The Saharan World at a Glance is Launched!
I am happy to announce that my site the Saharan World at a Glance (SWAG) is now live. This site is an education resource designed to introduce an undergraduate audience to the history, culture and politics of North Africa and the Sahel. This site is specifically conceived of as a tool that students will access on their phones or tablets. The site is built like an online text book made up of short units. These units are meant to be used as introductory or supplementary reading for broader lessons. The first unit published on the site introduces orientalism in the North African context, focusing primarily on Algeria.
SWAG was inspired by my experiences as a teaching assistant at Michigan State. My first teaching experience was working alongside Dr. Peter Alegi, who builds a week of his coverage of Apartheid in South Africa around the site Overcoming Apartheid. I noticed that many students engaged with the site over their phones, often within the first few minutes before class. I remembered my own desperate circling of key arguments on freshly printed articles before classes. I figured that even though procrastination is not new, the way students digest information is. My project tries to recognize shifts in information consumption without sacrificing the quality of its content.

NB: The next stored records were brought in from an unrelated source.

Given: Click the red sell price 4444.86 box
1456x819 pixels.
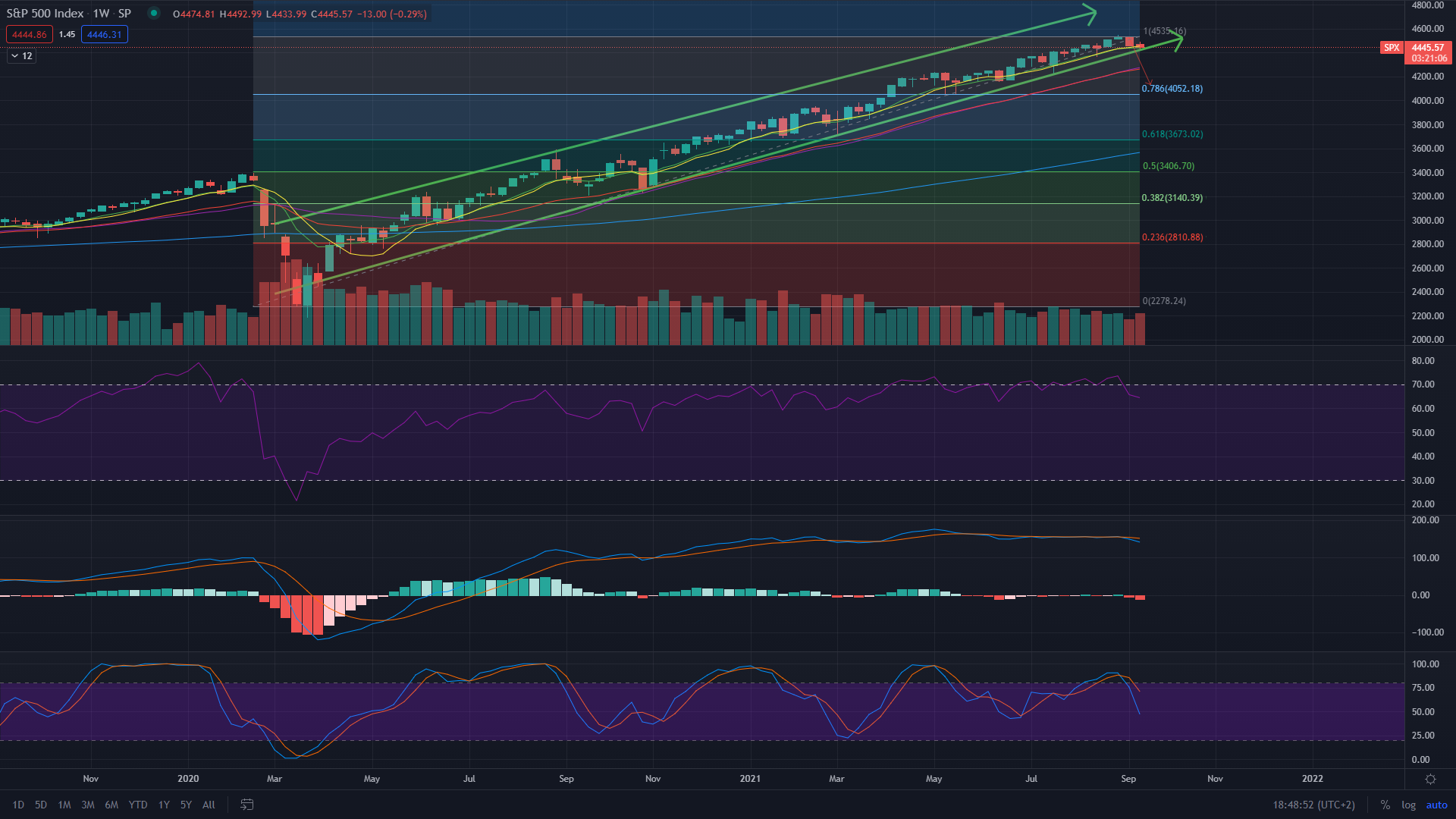Looking at the screenshot, I should pyautogui.click(x=30, y=34).
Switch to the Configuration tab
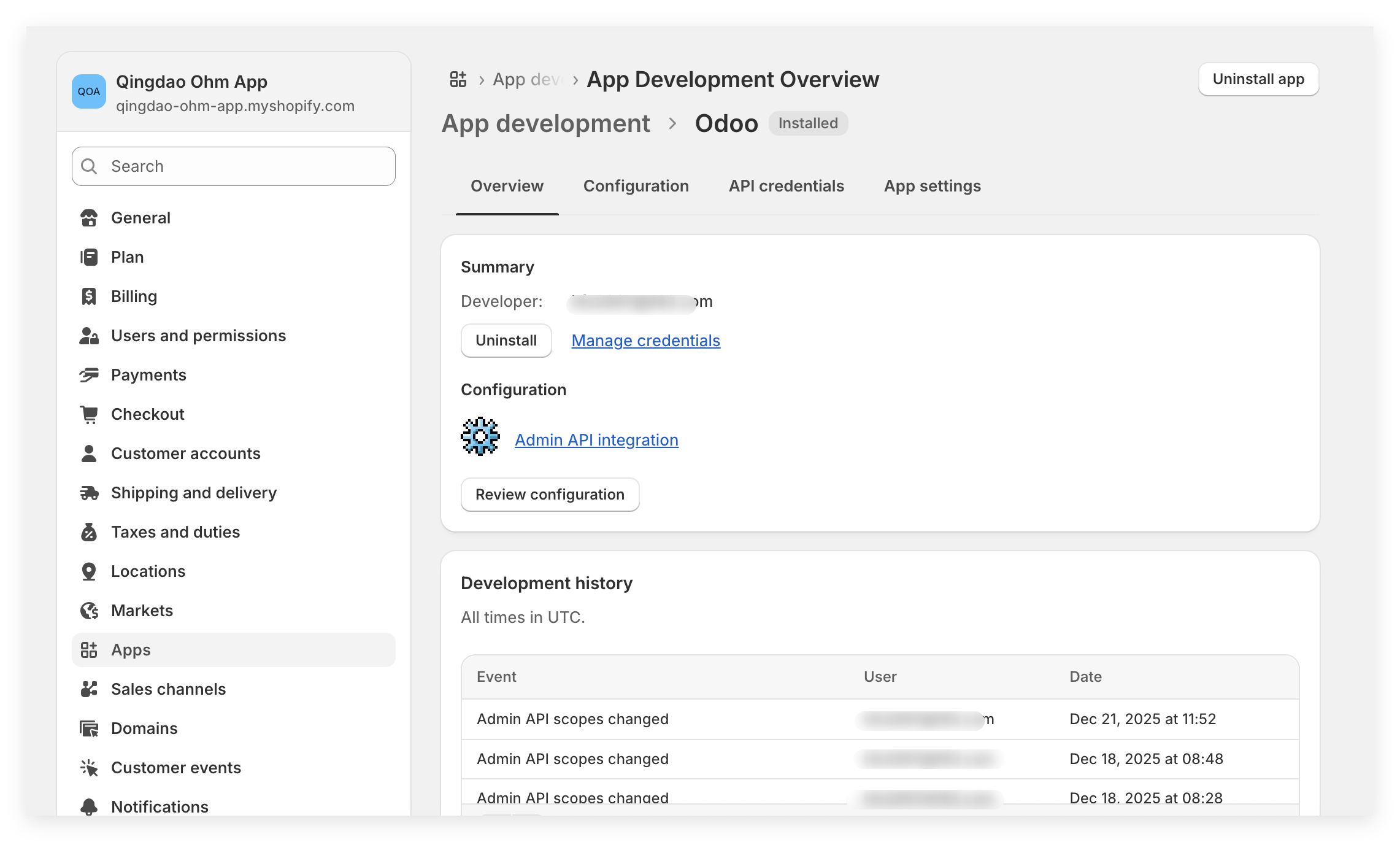 click(636, 186)
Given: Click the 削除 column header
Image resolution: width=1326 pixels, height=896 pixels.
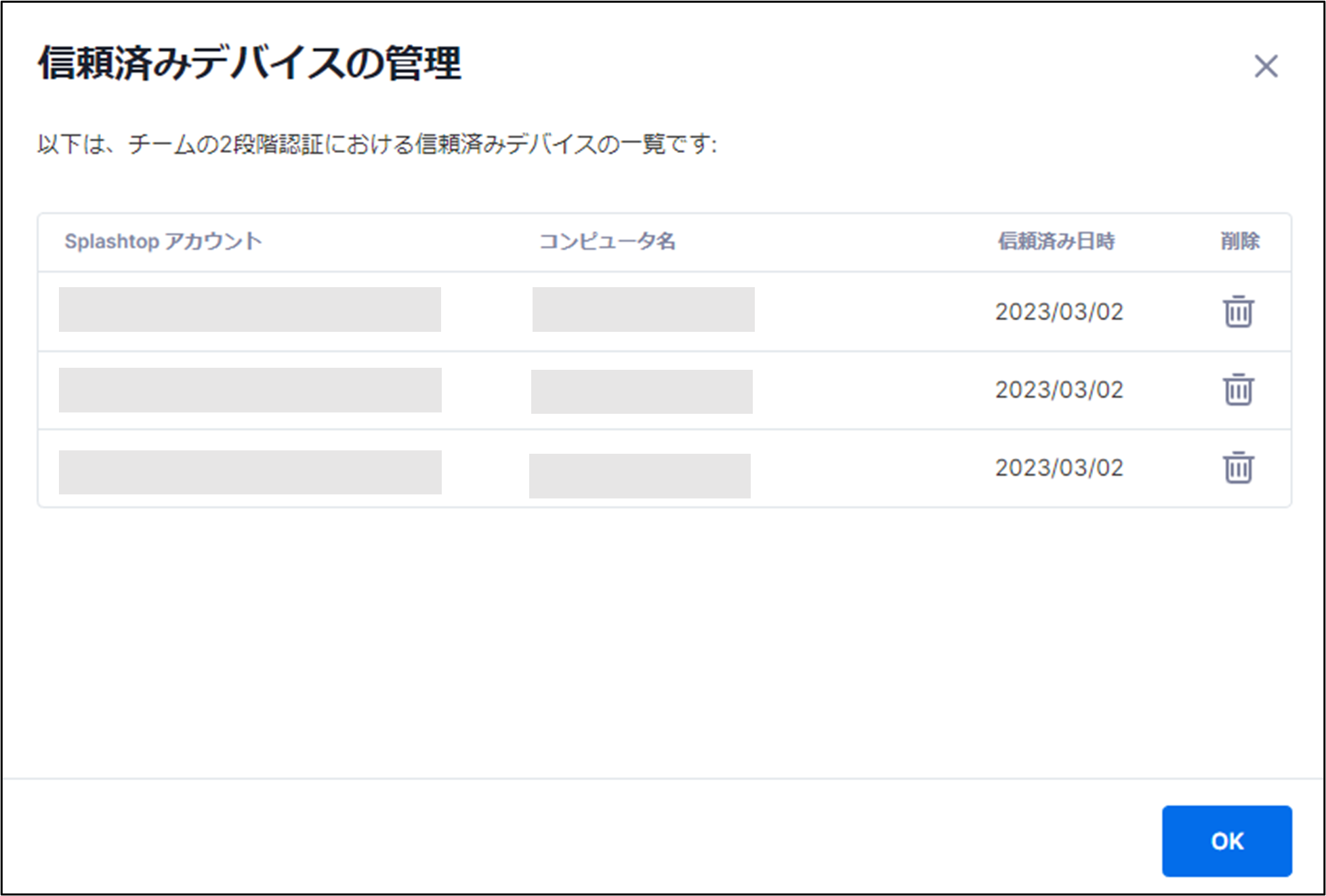Looking at the screenshot, I should point(1240,241).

The CHI fellowship generously funded and supported the development of my site. As I set to work I was also teaching my first class composed almost entirely of freshmen, and I owe them some thanks. Teaching this class with Dr. Bailey helped me fine tune my approach to the site. End to end this site is meant for incoming underclassmen: even the goofy, yet easy to remember, title! I used the bootstrap, a mobile first framework, and chose a layout that looks best on tablets, large smart phones and small laptop screens. The units are composed of micro-essays. The writing is conversational and short paragraphs are broken up by captivating images.

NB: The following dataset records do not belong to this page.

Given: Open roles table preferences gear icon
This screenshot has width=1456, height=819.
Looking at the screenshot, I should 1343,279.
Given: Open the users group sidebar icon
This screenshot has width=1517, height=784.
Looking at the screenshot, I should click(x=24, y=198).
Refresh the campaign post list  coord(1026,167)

The first unit relies heavily on nineteenth century art demonstrate orientalist trends in western thought. The essays are broken up into four sections I introduce Said’s critique and give a brief history of east-west divides. I then move on to a unit on masculinity followed by a unit on sexuality. I close with an attempt to weave the diverse threads together in a section on white slave narratives. Nestled within the broader lesson are introductory facts about the French conquest of Algeria, the civilizing mission, and slavery in Africa.
I see this site as an ongoing project. I plan to add a page that directs students to further readings and perhaps a more detailed gallery for this unit. I will also continue to add units as I develop courses and conduct my own research on Islam in Africa. The next unit will give an overview of Sufi Islam in Africa.